B. つなぐ輪、広がる和:和と人をモチーフにし、日本とスポーツらしさを表現。しかし人のデザインが今までのオリンピックに比べ劣っており、このアプローチの難しさを感じました。
C. 超える人:風神・雷神をモチーフにしたという説明ですが、人から受ける印象にアスリートらしさが感じられない。
D. 晴れやかな顔、花咲く:綺麗で爽やかなデザイン。難しいことですが、これにスポーツ感がプラスされるともっと良くなる。オリンピック以外のシンボルにも転用できるのがマイナス点。
結果、エンブレムデザインの難しさを再認識させられました。
商標登録(類似チェック)の高いハードル
最終案に8点が残り、うち商標チェックで5点が落ちた、と報道されています(その後1点追加され4点を発表)。
そもそも商標権とは、登録者に与えられる独占的な使用権のこと。日本では45の区分に分かれていて、たとえば「1類:工業用、科学用又は農業用の化学品 他」「45類:冠婚葬祭に係る役務,警備,法律事務 他」となっています。通常は、その会社やサービスが関係する区分に登録し、よほどのことがない限り全てに登録することはありません(それだけお金もかかります)。

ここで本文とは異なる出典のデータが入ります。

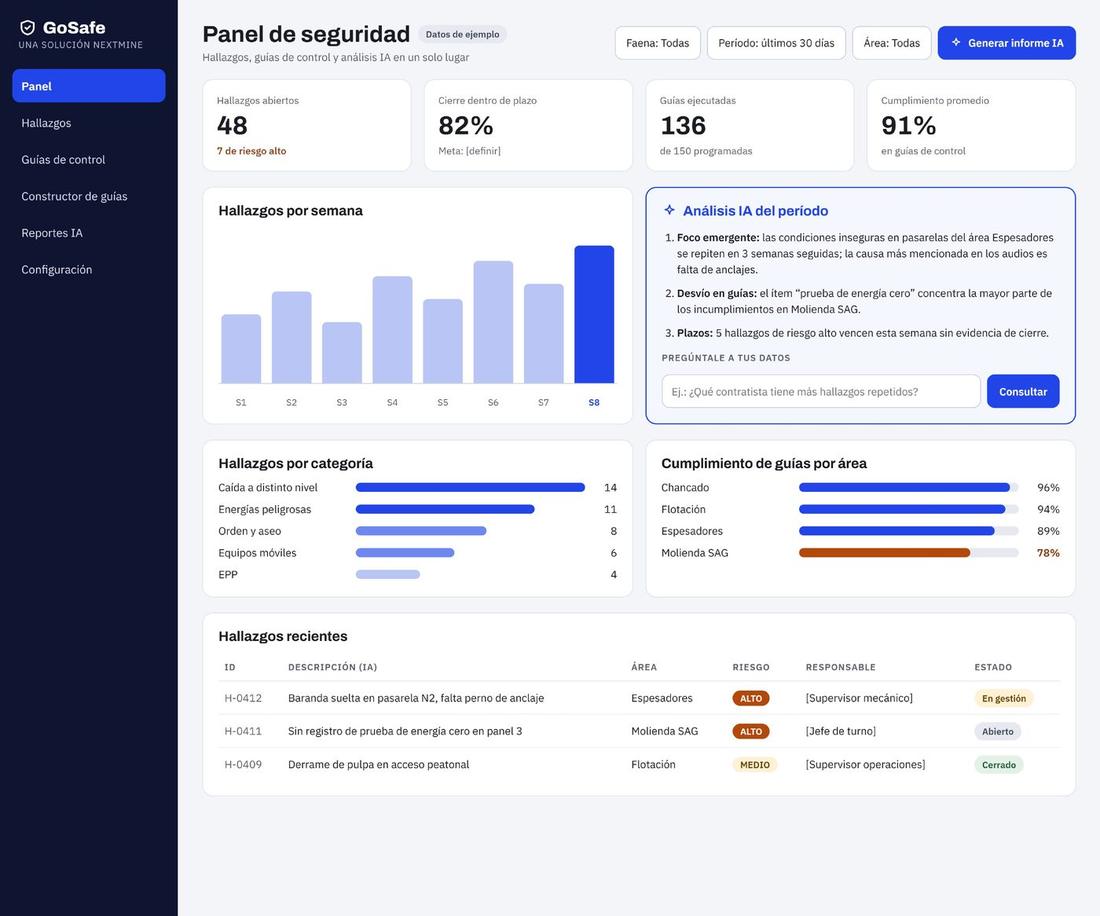
Task: Click the sparkle icon in Generar informe IA
Action: click(x=955, y=42)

オリンピックではこれを(おそらく)世界中で行い、類似を全てクリアしなければならないという高いハードルがあります。
登録は先願性で、いいデザインでも類似があれば登録できません。今回類似で落ちたエンブレムは公表されていませんが、優れたデザインが含まれていた可能性があります。厳しい言い方をすれば、この4案しか残らなかった、と言えるのかもしれません。
また、類似の判定にも明快な基準がある訳ではなく、受付けた役人が判断します。日にちを変えて申請すれば大丈夫だった、という笑話もあります。たとえば右図左上の「赤い丸」が登録されていた場合(実際には一般的な図形なので登録出来ませんが)、どこまでが類似なのかとても判断ができません。
60数点の公表を望む
コンペでは多くの場合、落選作は公表されません。しかし今回のコンペは、デザイナーにとってはデザインのオリンピックであり、自分がどの位置にいたのか他の作品と比べて確認したい人は多いはず。商標チェックで落ちた5点と、それが何と類似であったかも知りたい。

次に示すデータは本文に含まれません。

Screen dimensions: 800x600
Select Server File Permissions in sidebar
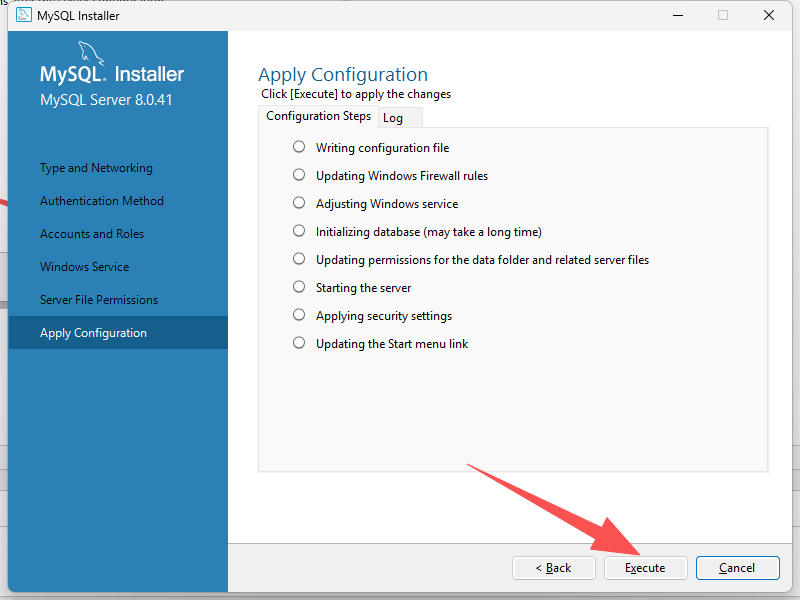(x=99, y=300)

世界で類似をクリアしなければならないエンブレムデザインの難しさ、それら全てをクリアしたのが最後の4作品である、という説明であれば納得出来ます。
出品作にはタイトルと説明をつけます。出品者がどのように考えたのか、デザインの「教材」としても貴重な資料となります。2次審査(JAGDA会員=プロが選考、1次審査は要件を満たしているかのチェック)を通過した60数点の作品の公表はとても意味があり、ぜひ実現してほしいものです。
アプリケーションデザインへの期待
エンブレムのデザインはそれだけで完結するものではなく、オリンピック全体のデザインへ広がります。
たとえばシドニーのエンブレムは、オーストラリア先住民の道具「ブーメラン」をモチーフにしており、それが競技のピクトグラム(絵文字)へと展開されています。

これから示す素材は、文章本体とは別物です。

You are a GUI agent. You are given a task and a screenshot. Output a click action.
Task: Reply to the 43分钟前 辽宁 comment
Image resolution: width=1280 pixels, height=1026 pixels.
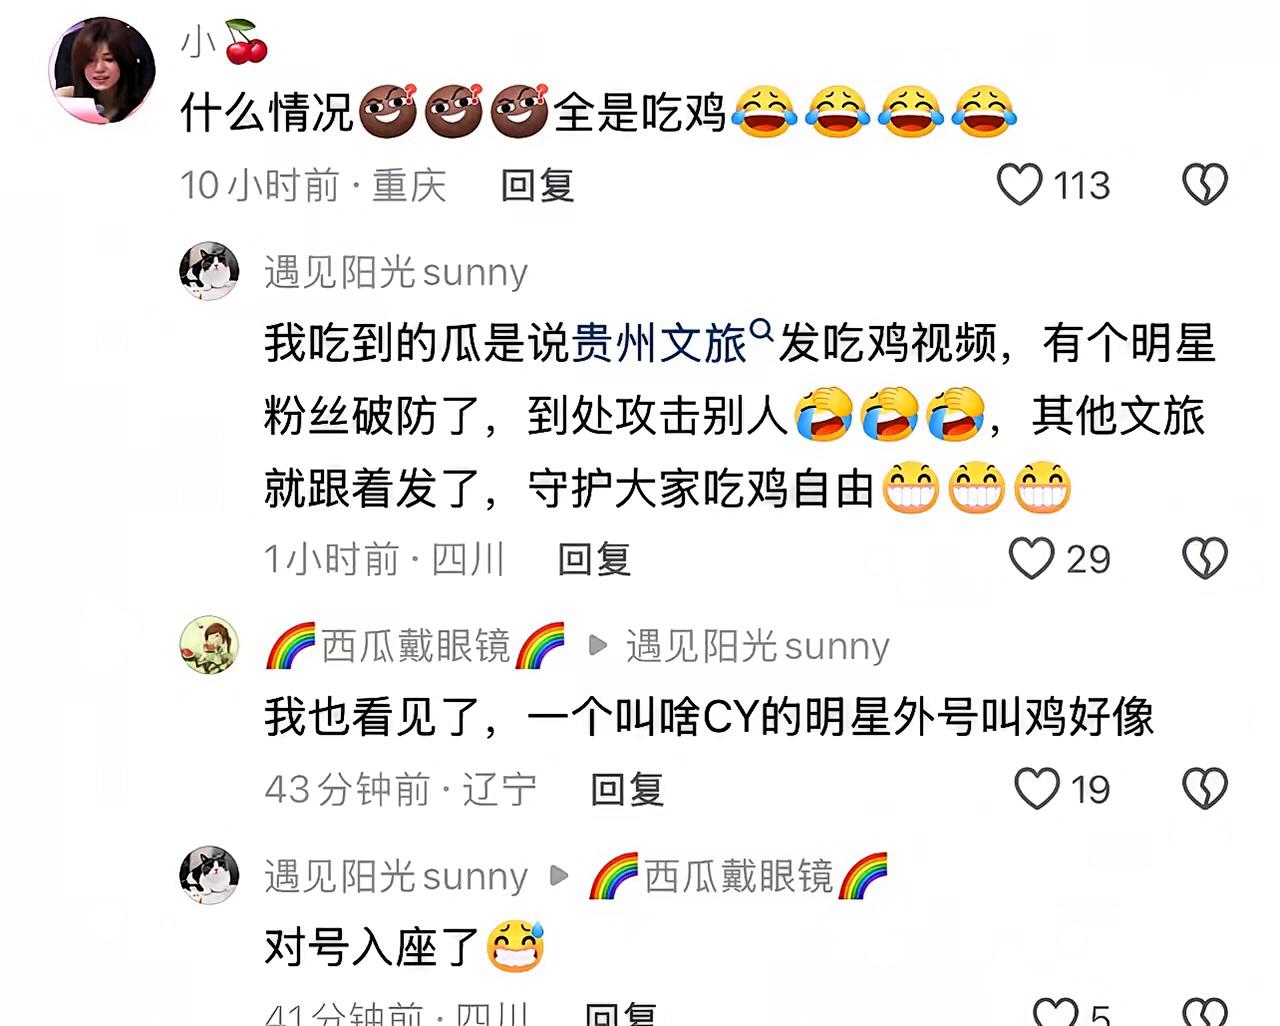click(x=627, y=790)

北京のエンブレムは、甲骨文字と青銅器に刻まれた金文文字、さらに印鑑に使われる書体「篆書」を融合したデザインで人を表現。ピクトグラムへと展開されています。
東京オリンピックは果たしてどのようにアプリケーションされ広がりを持ったデザインとなるのか、とても楽しみです。
※原稿はエンブレム決定以前、4月20日作成。
また、デザインに焦点を絞るためオリンピックだけの話にしました。